┌────────
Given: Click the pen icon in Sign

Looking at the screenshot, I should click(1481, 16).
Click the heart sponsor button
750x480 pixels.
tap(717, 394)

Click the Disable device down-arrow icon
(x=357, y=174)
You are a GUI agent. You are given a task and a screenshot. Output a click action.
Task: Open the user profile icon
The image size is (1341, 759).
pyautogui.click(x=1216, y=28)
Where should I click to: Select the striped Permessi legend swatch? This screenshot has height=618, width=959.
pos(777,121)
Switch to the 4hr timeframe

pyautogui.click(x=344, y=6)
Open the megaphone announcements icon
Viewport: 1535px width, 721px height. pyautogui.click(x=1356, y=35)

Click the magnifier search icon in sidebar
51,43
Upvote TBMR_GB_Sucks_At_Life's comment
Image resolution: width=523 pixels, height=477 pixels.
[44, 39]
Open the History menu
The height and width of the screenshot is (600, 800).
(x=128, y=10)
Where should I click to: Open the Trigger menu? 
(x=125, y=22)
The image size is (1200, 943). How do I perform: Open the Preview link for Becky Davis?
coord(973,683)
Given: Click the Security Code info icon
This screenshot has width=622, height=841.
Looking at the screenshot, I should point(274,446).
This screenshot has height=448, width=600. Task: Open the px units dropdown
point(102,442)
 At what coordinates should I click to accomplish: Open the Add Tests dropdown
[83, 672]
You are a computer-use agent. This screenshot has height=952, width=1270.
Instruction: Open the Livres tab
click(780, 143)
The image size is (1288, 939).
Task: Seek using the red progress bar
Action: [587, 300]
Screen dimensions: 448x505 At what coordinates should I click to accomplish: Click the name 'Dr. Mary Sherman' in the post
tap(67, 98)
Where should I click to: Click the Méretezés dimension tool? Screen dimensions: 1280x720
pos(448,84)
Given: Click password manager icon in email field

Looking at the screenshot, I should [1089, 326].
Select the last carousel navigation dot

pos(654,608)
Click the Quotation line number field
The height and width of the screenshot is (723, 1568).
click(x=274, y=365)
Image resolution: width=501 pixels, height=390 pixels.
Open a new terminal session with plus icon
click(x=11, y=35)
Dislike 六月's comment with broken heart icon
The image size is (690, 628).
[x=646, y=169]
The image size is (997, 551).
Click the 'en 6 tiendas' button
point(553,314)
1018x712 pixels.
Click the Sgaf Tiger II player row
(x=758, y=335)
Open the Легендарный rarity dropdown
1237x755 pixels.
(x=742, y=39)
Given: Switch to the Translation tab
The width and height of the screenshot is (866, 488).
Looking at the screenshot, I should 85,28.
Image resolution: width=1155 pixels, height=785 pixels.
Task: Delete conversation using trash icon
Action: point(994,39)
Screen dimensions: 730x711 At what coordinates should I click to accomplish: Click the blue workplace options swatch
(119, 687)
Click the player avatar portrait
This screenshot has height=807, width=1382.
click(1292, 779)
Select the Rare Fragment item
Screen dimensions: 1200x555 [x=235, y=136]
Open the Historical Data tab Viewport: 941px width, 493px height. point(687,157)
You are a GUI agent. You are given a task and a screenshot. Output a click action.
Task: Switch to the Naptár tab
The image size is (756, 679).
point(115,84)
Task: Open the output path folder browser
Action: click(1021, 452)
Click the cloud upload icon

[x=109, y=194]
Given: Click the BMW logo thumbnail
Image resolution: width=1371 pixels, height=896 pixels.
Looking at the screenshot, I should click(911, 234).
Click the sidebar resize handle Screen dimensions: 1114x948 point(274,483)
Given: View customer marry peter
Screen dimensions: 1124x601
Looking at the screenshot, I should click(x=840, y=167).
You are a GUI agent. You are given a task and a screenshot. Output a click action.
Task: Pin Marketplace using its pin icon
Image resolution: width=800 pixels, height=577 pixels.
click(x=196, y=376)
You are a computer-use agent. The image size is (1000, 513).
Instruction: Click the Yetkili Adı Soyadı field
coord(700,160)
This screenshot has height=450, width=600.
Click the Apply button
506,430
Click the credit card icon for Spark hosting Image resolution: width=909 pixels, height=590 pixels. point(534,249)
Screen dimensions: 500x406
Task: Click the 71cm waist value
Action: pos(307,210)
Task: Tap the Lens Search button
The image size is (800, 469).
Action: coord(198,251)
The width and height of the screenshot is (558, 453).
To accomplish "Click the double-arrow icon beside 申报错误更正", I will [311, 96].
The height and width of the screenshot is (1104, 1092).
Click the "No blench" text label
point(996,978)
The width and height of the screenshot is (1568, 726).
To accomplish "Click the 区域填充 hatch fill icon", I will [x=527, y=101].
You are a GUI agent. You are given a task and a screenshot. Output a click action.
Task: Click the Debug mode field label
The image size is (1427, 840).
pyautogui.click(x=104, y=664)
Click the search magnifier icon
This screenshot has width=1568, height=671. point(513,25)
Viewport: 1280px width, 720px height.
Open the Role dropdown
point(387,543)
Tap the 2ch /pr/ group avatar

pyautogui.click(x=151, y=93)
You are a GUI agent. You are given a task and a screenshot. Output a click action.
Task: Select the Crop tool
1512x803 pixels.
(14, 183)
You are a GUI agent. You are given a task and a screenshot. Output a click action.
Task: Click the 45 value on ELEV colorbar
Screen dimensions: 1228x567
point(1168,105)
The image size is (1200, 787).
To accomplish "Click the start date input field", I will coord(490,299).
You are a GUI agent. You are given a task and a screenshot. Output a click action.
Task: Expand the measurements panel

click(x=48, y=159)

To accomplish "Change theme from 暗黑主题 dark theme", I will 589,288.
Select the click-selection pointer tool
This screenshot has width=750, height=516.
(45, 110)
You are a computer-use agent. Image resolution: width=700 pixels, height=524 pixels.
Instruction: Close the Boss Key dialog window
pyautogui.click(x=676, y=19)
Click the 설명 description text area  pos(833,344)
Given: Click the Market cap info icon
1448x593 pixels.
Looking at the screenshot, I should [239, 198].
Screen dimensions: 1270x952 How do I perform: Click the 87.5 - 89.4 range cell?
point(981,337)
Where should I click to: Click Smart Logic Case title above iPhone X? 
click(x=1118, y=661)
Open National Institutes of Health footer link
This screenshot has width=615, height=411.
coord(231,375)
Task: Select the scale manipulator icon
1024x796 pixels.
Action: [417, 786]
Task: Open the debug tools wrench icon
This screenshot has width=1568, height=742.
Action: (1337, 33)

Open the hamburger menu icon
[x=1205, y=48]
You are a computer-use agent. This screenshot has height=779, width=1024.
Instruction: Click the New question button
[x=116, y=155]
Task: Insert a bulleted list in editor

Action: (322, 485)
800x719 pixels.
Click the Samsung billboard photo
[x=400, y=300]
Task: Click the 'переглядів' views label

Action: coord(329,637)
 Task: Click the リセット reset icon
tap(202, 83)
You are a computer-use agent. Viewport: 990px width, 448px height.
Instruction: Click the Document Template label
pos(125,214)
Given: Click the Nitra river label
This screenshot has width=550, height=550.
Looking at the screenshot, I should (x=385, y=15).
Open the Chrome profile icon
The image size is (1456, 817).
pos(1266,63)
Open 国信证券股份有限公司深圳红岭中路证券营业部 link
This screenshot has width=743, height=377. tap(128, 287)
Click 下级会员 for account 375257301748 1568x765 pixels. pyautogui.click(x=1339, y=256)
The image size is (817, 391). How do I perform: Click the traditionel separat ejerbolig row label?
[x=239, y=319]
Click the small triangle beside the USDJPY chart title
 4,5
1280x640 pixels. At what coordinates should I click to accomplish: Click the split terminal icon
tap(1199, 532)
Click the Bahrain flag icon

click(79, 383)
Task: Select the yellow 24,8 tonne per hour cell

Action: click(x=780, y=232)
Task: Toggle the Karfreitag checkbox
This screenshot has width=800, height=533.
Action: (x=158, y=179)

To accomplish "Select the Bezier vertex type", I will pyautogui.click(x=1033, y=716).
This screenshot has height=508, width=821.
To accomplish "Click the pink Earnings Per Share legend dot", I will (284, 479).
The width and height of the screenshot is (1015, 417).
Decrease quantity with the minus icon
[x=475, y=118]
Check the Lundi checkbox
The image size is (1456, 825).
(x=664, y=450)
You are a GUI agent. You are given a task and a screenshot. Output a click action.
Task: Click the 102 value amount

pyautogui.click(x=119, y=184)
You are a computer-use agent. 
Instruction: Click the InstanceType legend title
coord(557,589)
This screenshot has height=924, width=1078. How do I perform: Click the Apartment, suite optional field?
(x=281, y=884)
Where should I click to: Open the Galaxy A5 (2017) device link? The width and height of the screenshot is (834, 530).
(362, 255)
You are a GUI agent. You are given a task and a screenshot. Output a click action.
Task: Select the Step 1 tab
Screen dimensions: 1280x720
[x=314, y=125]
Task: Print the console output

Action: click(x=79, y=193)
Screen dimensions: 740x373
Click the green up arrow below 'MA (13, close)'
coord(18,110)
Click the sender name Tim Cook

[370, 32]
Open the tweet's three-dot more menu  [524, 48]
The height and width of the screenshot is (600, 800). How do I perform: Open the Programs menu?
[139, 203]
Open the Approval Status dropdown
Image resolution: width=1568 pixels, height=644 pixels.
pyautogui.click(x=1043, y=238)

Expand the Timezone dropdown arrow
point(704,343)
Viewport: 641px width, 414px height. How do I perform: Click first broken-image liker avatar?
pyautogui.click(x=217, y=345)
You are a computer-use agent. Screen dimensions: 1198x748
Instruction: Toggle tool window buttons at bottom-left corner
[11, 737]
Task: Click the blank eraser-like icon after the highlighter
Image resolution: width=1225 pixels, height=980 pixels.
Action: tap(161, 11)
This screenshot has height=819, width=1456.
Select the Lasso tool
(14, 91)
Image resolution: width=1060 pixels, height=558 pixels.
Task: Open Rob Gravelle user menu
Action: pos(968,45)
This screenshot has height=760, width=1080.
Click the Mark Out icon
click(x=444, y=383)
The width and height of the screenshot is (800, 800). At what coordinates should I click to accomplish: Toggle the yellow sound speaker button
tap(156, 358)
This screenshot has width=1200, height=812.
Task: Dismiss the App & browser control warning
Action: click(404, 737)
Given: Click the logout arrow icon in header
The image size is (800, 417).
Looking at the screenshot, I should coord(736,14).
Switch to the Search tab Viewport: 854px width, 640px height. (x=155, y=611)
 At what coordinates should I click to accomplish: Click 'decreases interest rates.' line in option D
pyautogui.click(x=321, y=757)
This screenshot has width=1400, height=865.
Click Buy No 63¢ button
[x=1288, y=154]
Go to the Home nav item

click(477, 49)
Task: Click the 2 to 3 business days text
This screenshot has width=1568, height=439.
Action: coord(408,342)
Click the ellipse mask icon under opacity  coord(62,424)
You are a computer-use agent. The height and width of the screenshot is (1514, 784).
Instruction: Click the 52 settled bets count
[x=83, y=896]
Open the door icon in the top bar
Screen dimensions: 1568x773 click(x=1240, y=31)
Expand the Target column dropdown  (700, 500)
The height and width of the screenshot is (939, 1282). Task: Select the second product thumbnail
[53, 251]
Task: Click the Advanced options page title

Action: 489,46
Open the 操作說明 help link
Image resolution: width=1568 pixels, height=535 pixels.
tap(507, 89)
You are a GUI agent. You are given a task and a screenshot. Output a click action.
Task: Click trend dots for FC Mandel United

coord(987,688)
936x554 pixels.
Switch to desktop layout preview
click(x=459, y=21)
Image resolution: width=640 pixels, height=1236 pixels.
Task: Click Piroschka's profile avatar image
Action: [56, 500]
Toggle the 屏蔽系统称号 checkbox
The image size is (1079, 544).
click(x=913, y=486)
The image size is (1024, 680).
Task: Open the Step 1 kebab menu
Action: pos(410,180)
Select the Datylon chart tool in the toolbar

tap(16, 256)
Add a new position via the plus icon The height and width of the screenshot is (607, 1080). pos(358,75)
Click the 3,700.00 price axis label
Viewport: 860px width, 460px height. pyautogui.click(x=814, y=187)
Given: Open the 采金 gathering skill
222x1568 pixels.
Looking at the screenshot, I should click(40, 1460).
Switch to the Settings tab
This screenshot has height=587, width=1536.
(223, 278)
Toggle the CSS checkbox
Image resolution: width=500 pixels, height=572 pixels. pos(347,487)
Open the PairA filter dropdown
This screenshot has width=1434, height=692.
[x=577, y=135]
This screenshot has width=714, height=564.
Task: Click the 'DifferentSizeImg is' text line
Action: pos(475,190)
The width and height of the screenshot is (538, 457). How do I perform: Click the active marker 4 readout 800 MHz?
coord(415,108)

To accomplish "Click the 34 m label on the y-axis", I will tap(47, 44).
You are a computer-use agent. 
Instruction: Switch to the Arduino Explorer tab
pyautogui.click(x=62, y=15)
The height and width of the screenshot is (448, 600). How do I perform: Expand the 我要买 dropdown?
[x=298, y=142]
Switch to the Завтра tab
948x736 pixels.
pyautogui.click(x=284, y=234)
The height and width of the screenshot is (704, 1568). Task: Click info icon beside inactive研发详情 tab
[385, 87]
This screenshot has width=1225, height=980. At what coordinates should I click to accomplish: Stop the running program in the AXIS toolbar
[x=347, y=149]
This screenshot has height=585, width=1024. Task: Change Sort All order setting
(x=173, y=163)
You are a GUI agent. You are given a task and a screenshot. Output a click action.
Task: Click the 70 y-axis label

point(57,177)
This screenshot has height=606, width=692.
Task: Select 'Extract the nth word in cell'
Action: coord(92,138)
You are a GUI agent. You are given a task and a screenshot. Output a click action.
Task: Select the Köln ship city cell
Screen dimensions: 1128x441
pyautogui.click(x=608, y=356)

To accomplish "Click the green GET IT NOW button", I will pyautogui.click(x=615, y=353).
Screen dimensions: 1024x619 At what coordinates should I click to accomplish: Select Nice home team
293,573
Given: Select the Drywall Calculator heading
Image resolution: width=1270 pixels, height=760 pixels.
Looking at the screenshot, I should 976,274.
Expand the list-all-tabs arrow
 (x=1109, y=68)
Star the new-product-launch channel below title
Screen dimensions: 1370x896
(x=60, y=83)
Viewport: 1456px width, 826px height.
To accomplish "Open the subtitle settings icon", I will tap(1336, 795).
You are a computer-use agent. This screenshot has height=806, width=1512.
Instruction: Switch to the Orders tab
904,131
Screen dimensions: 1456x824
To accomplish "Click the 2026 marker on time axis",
└────────
[Work to be completed]
Whatever else the listing above holds, retype exactly only the lines from the one containing "Add a new position" to the one containing "Open the PairA filter dropdown", both ends kept.

[Output for this exercise]
Add a new position via the plus icon The height and width of the screenshot is (607, 1080). pos(358,75)
Click the 3,700.00 price axis label
Viewport: 860px width, 460px height. pyautogui.click(x=814, y=187)
Given: Open the 采金 gathering skill
222x1568 pixels.
Looking at the screenshot, I should click(40, 1460).
Switch to the Settings tab
This screenshot has height=587, width=1536.
(223, 278)
Toggle the CSS checkbox
Image resolution: width=500 pixels, height=572 pixels. pos(347,487)
Open the PairA filter dropdown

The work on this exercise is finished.